EXERCISE OBJECTIVE: Your answer must be an exact copy of the listing below.

AVAILABLE DATA:
● ● ● ●
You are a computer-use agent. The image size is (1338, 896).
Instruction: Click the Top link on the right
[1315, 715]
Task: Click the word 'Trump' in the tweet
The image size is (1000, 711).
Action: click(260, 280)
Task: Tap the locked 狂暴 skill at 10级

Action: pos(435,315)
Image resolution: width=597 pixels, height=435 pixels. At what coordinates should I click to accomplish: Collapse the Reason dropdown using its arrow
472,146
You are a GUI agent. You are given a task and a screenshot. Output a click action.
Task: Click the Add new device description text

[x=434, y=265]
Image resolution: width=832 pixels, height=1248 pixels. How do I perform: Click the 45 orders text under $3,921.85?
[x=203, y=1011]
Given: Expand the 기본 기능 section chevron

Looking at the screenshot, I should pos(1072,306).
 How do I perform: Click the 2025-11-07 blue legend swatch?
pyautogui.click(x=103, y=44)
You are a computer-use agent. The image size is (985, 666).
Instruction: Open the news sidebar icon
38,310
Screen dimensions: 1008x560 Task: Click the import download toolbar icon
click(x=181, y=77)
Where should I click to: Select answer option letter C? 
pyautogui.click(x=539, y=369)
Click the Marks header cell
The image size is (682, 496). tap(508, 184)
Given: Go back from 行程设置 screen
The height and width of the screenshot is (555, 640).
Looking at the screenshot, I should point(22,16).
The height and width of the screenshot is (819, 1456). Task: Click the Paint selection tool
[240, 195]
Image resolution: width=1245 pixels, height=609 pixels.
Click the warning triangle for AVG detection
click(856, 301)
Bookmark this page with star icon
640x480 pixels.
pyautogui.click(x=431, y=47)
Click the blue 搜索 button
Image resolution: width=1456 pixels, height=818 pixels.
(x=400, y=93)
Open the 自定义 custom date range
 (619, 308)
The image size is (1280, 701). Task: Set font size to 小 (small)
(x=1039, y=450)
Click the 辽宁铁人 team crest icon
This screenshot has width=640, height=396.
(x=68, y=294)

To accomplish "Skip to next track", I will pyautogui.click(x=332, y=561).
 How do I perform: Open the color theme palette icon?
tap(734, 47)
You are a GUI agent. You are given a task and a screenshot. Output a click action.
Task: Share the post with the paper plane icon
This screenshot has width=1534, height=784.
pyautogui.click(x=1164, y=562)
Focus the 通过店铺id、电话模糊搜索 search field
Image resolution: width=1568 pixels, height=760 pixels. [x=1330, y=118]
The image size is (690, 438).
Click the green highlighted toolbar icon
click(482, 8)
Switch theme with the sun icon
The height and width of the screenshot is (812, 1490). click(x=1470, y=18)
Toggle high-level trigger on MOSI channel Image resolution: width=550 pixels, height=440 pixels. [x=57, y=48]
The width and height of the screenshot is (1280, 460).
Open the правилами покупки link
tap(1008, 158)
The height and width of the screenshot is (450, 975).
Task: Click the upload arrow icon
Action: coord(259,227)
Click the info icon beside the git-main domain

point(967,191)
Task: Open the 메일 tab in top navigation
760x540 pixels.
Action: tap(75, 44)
● ● ● ●
FINAL ANSWER:
You are a computer-use agent. The image size is (1338, 896).
Instruction: Click the Top link on the right
[1315, 715]
Task: Click the word 'Trump' in the tweet
The image size is (1000, 711).
Action: click(260, 280)
Task: Tap the locked 狂暴 skill at 10级

Action: pos(435,315)
Image resolution: width=597 pixels, height=435 pixels. At what coordinates should I click to accomplish: Collapse the Reason dropdown using its arrow
472,146
You are a GUI agent. You are given a task and a screenshot. Output a click action.
Task: Click the Add new device description text

[x=434, y=265]
Image resolution: width=832 pixels, height=1248 pixels. How do I perform: Click the 45 orders text under $3,921.85?
[x=203, y=1011]
Given: Expand the 기본 기능 section chevron

Looking at the screenshot, I should pos(1072,306).
 How do I perform: Click the 2025-11-07 blue legend swatch?
pyautogui.click(x=103, y=44)
You are a computer-use agent. The image size is (985, 666).
Instruction: Open the news sidebar icon
38,310
Screen dimensions: 1008x560 Task: Click the import download toolbar icon
click(x=181, y=77)
Where should I click to: Select answer option letter C? 
pyautogui.click(x=539, y=369)
Click the Marks header cell
The image size is (682, 496). tap(508, 184)
Given: Go back from 行程设置 screen
The height and width of the screenshot is (555, 640).
Looking at the screenshot, I should point(22,16).
The height and width of the screenshot is (819, 1456). Task: Click the Paint selection tool
[240, 195]
Image resolution: width=1245 pixels, height=609 pixels.
Click the warning triangle for AVG detection
click(856, 301)
Bookmark this page with star icon
640x480 pixels.
pyautogui.click(x=431, y=47)
Click the blue 搜索 button
Image resolution: width=1456 pixels, height=818 pixels.
(x=400, y=93)
Open the 自定义 custom date range
 (619, 308)
The image size is (1280, 701). Task: Set font size to 小 (small)
(x=1039, y=450)
Click the 辽宁铁人 team crest icon
This screenshot has width=640, height=396.
(x=68, y=294)

To accomplish "Skip to next track", I will pyautogui.click(x=332, y=561).
 How do I perform: Open the color theme palette icon?
tap(734, 47)
You are a GUI agent. You are given a task and a screenshot. Output a click action.
Task: Share the post with the paper plane icon
This screenshot has width=1534, height=784.
pyautogui.click(x=1164, y=562)
Focus the 通过店铺id、电话模糊搜索 search field
Image resolution: width=1568 pixels, height=760 pixels. [x=1330, y=118]
The image size is (690, 438).
Click the green highlighted toolbar icon
click(482, 8)
Switch theme with the sun icon
The height and width of the screenshot is (812, 1490). click(x=1470, y=18)
Toggle high-level trigger on MOSI channel Image resolution: width=550 pixels, height=440 pixels. [x=57, y=48]
The width and height of the screenshot is (1280, 460).
Open the правилами покупки link
tap(1008, 158)
The height and width of the screenshot is (450, 975).
Task: Click the upload arrow icon
Action: coord(259,227)
Click the info icon beside the git-main domain

point(967,191)
Task: Open the 메일 tab in top navigation
760x540 pixels.
Action: tap(75, 44)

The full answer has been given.